Top of Text block
The book is a fictionalized account of Zelda Fitzgerald's life. In her early life in Montgomery, Alabama, Fitzgerald is portrayed as the subject of desire by many men. Her future husband F. Scott Fitzgerald—stationed in Montgomery as a World War I soldier—asks her out, but Zelda's father is disapproving and Scott is initially unsuccessful in his writing. He achieves fame with This Side of Paradise (1920), following which the couple began to attend increasingly raucous parties. The novel gives focus to the relationship between Ernest Hemingway and Scott, and how Hemingway disliked Zelda. After the couple's daughter Frances Scott Fitzgerald is born, it shows Zelda publishing short stories under Scott's name, and studying art and ballet. The book covers the mental illnesses of Zelda in later life, and her death in a sanatorium fire.

==Reception==
In The New York Times, Penelope Green characterized it as "a rather tame affair, dutiful but somehow distant, as is sometimes the case when one's material is so well-known", and commented that Zelda is portrayed as "a perky helpmeet to her husband". In a mixed review, The Independents Lesley McDowell found the book to decline in quality in coverage of Fitzgerald's later life, praising that it "makes excellent use of Zelda's biographical details, and pays close attention to the different arguments about Zelda's life with Scott", but criticizing an absence of the "trickier psychological aspects" of Fitzgerald.

Endorsing the book as a Publishers Weekly pick, the magazine praised the research behind the novel and described it as "a close study of [the Fitzgeralds's] famously tumultuous relationship, sparing no detail by following the Fitzgeralds through the less glamorous parts of their lives and the more obscure moments of history". However, they suggested that Fitzgerald is portrayed as "softer" and "more anxious" than other parts of her history indicate. A review in USA Today lauded the book as "a parallel picture of not just a pioneering woman but a groundbreaking era", praising the research as thorough. It highlighted the description of the history around The Great Gatsby as "fascinating", but criticized that the "expository prose is less than zingy".

==Television adaptation==
The book was adapted into an Amazon Studios television series, Z: The Beginning of Everything, with the pilot released on November 5, 2015, and the remaining nine episodes debuting on January 27, 2017. The series was renewed for a second season but later cancelled.
Bottom of Text block
### Problem requirements
Transcribe the passage on the Zelda Fitzgerald novel word for word, starting at the words "The book is" and stopping after "a sanatorium fire.".
Top of Records provided
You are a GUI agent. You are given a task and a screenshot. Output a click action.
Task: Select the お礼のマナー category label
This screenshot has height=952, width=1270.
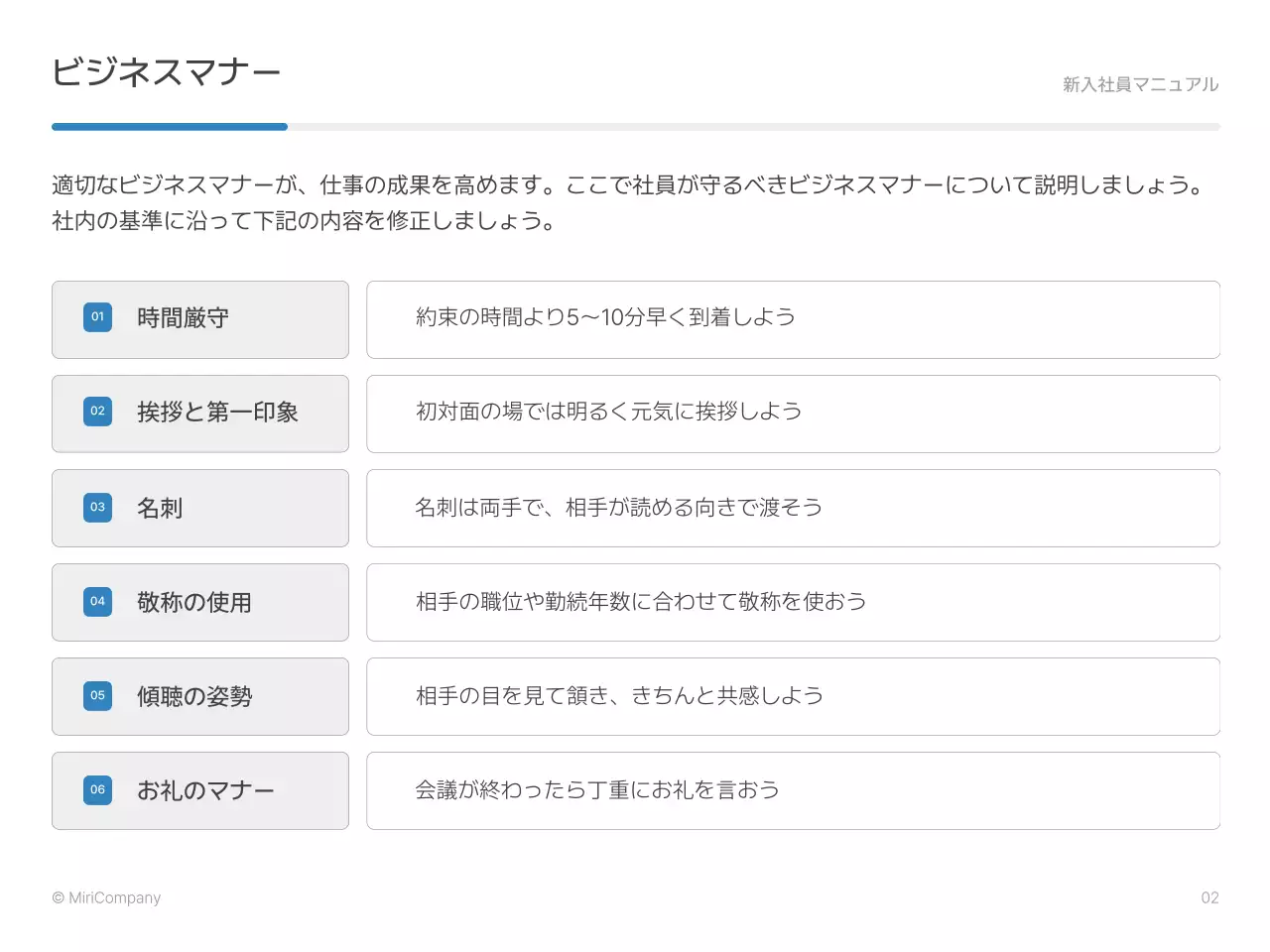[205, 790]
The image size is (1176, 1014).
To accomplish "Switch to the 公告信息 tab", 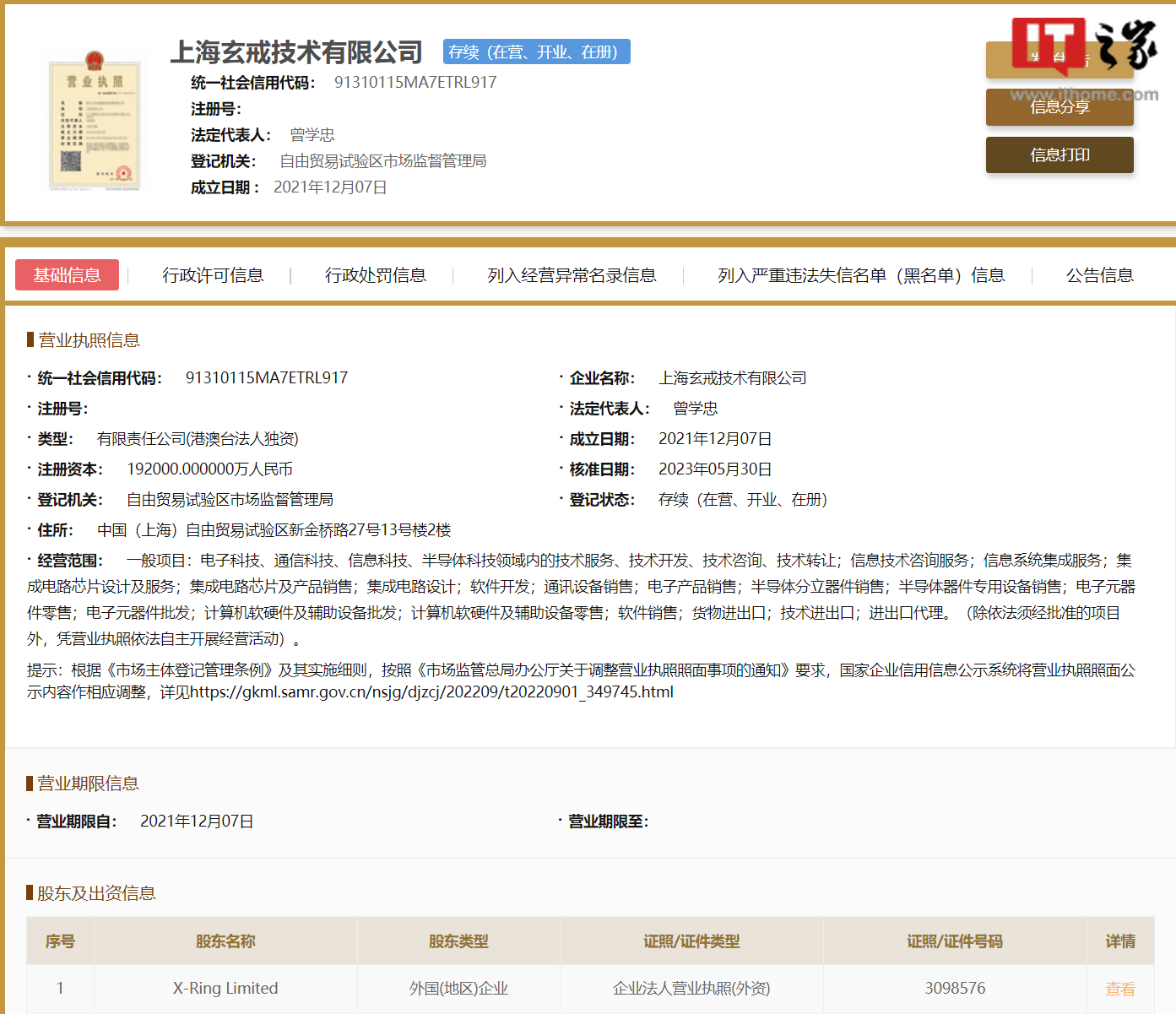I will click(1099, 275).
Bottom of Records provided
Top of Records provided
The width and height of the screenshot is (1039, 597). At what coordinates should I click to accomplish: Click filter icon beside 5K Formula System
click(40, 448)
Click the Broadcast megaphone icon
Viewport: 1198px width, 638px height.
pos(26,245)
Bottom of Records provided
### Your solution
The book is a fictionalized account of Zelda Fitzgerald's life. In her early life in Montgomery, Alabama, Fitzgerald is portrayed as the subject of desire by many men. Her future husband F. Scott Fitzgerald—stationed in Montgomery as a World War I soldier—asks her out, but Zelda's father is disapproving and Scott is initially unsuccessful in his writing. He achieves fame with This Side of Paradise (1920), following which the couple began to attend increasingly raucous parties. The novel gives focus to the relationship between Ernest Hemingway and Scott, and how Hemingway disliked Zelda. After the couple's daughter Frances Scott Fitzgerald is born, it shows Zelda publishing short stories under Scott's name, and studying art and ballet. The book covers the mental illnesses of Zelda in later life, and her death in a sanatorium fire.